Second: apply existing polices and pass no more laws. Instead, study the legislation that exists and focus on project delivery. It is not enough to argue that adult social care budgets are under pressure (when were they not?) and that public policy has its hands full. Local and central government can do more than one thing at a time. The Covid crisis will pass.
Third: search for and then apply innovation in design and in off-site methods of manufacture and building assembly. Government definition of supported housing is “any housing scheme where accommodation is provided alongside care, support or supervision”. This scarcely amounts to an invitation to innovate. It need not be so. The potential of supported housing to transform the lives of those on the spectrum of autism and of those with other intellectually challenging conditions is enormous.
Fourth: share knowledge and understanding. There is no national delivery plan for supported housing (and, since we do not need any more policies and plans, none seems likely), so good practice in design and construction should be broadcast, so that ‘special’ really is put back into specialist housing.
“The capital costs of buildings, including land, measured over a tenant’s lifetime are a fraction of the revenue cost of caring for that person”
Modest changes could make a difference. Homes England, the government’s building agents, could insist reasonably that its specialist housing grant meets not only ‘modern methods of construction’ (as if the antique was anyone’s default option) but that it is also invested in architecture for neuro-divergence.
Currently, the Agency is silent on such matters. If it believes this can be delegated to local authorities when considering planning applications, this would be an illusion.
If developers, local authorities and housing providers are to have the confidence to deliver multiple supported housing schemes to a high standard (avoiding schemes that approach an institutional scale), then good practice in designing spaces that respond imaginatively to attributes on the autistic spectrum surely needs to be developed.
This is not simply a ‘nice-to-have’ but essential since many people desire (and may be entitled to) supported housing. The proper ambition to re-house those in poor and unaffordable accommodation; to re-home those who find themselves ‘out of county’, separated from family and friends, abetted by egregious ‘placement’ policies of certain London boroughs; the imperative to create homes for younger people with autism, coming into adulthood – these are already significant challenges to local commissioners. But that is not all: the obligation to house and care for older people on the autistic spectrum cannot be avoided and must be met. Taken together, it could be a tsunami.

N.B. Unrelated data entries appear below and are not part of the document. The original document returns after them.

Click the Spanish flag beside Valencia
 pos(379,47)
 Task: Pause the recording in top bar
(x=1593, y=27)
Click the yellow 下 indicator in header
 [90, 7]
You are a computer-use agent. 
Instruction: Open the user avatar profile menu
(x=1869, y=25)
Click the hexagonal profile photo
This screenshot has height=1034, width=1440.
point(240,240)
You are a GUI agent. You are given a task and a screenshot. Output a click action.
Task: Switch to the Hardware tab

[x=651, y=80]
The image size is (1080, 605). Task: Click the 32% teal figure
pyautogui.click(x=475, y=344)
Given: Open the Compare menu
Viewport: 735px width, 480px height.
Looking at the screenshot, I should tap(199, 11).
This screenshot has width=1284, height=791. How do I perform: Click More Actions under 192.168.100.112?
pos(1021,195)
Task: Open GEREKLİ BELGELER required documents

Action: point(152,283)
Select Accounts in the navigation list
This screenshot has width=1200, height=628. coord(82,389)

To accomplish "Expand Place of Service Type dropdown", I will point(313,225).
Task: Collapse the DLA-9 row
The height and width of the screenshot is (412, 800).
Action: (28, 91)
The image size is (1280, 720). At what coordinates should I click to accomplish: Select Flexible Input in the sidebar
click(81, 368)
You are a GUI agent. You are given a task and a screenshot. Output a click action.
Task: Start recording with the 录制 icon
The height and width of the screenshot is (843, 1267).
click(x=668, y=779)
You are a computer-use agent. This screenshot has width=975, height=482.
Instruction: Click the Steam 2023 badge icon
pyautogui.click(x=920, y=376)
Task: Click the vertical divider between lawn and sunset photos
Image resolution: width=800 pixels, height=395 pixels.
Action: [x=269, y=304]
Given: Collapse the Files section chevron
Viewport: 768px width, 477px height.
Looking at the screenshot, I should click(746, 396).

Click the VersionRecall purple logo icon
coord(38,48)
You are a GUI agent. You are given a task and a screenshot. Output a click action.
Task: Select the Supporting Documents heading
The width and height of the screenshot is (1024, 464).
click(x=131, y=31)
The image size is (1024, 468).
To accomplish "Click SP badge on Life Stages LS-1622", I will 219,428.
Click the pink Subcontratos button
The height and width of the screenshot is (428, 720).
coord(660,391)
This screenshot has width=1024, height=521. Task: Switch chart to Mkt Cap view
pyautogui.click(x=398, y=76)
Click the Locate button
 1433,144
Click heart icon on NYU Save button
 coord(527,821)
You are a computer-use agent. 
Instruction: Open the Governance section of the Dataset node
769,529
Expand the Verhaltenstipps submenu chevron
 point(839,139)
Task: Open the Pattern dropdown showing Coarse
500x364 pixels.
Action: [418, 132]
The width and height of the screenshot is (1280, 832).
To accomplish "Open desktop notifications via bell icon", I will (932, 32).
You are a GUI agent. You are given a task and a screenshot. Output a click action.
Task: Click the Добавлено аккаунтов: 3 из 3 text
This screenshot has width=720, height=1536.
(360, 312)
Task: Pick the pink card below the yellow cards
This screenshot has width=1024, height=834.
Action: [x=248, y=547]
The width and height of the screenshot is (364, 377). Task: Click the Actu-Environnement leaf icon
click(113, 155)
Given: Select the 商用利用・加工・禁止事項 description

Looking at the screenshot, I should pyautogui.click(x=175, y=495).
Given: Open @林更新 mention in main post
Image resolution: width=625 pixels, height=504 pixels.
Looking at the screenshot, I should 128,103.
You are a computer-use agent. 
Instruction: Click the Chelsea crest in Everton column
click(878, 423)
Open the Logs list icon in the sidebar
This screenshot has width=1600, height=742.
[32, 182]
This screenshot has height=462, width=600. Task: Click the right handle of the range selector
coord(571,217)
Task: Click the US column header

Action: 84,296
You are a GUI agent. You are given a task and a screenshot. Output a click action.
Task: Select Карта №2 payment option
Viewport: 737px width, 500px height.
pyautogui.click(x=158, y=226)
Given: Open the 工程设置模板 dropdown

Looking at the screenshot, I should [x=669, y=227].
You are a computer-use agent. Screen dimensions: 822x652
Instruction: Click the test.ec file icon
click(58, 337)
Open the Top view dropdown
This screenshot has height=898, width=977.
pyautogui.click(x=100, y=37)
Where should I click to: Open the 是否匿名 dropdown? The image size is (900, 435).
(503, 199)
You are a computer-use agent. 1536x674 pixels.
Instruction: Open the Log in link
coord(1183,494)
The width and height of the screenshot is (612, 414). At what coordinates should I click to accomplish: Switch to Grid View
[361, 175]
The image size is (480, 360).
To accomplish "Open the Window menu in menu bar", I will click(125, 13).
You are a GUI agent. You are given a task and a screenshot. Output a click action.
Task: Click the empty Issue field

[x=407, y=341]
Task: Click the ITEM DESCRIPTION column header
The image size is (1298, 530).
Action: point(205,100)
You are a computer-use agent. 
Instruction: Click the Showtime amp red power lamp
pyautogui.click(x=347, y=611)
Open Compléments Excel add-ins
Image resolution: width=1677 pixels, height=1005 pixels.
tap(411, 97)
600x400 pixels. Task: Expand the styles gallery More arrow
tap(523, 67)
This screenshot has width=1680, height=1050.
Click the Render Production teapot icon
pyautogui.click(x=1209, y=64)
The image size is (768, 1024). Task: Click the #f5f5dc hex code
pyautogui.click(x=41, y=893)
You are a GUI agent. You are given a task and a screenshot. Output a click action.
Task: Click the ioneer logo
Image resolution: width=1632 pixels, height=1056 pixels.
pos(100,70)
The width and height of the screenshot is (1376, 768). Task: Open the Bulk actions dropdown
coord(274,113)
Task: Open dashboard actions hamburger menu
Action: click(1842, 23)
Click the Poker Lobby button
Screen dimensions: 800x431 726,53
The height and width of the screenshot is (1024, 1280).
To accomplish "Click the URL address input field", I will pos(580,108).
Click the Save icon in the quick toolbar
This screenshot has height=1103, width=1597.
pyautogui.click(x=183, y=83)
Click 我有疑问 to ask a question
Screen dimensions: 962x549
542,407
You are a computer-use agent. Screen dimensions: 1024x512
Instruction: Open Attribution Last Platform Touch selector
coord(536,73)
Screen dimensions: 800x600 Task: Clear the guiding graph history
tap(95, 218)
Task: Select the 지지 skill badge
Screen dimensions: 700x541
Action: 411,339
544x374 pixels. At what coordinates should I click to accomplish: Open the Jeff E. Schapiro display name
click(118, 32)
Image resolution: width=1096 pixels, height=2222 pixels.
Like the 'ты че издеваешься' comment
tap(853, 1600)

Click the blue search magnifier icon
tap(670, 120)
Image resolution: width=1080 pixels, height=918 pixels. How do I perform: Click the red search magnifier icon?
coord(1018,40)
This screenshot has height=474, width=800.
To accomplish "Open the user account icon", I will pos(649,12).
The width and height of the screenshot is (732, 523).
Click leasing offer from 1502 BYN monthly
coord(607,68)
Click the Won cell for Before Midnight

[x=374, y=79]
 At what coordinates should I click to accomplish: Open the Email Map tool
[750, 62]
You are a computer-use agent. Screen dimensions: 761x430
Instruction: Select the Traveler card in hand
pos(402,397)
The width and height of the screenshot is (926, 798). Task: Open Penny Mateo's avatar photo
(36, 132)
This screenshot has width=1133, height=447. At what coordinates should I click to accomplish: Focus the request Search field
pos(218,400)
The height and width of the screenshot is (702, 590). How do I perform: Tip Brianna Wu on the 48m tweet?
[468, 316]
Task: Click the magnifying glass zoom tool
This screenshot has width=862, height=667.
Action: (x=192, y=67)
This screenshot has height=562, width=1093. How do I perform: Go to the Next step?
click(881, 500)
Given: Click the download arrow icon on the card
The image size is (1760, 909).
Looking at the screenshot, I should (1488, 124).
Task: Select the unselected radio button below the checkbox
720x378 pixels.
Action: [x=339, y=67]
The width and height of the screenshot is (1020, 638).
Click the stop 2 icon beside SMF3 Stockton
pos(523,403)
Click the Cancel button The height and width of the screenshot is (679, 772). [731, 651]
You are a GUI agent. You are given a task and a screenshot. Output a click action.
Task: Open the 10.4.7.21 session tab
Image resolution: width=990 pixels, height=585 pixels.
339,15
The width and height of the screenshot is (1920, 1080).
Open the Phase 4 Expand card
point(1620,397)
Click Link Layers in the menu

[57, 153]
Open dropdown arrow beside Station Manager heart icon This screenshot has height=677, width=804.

The laws governing autism are tin and their policies and guidance will be copper until there is a major leap forward in housing delivery and good practice. You will look hard to see a glimmer of bronze as things stand today. On the plus side, there are signs of change: the long-established building contractor Willmott Dixon, for example, has connected ‘living’, ‘well-being’ and ‘health’ in pursuit of new models of housing design and delivery. The depth of their thinking and their commitment to wider societal goals are surely to be welcomed.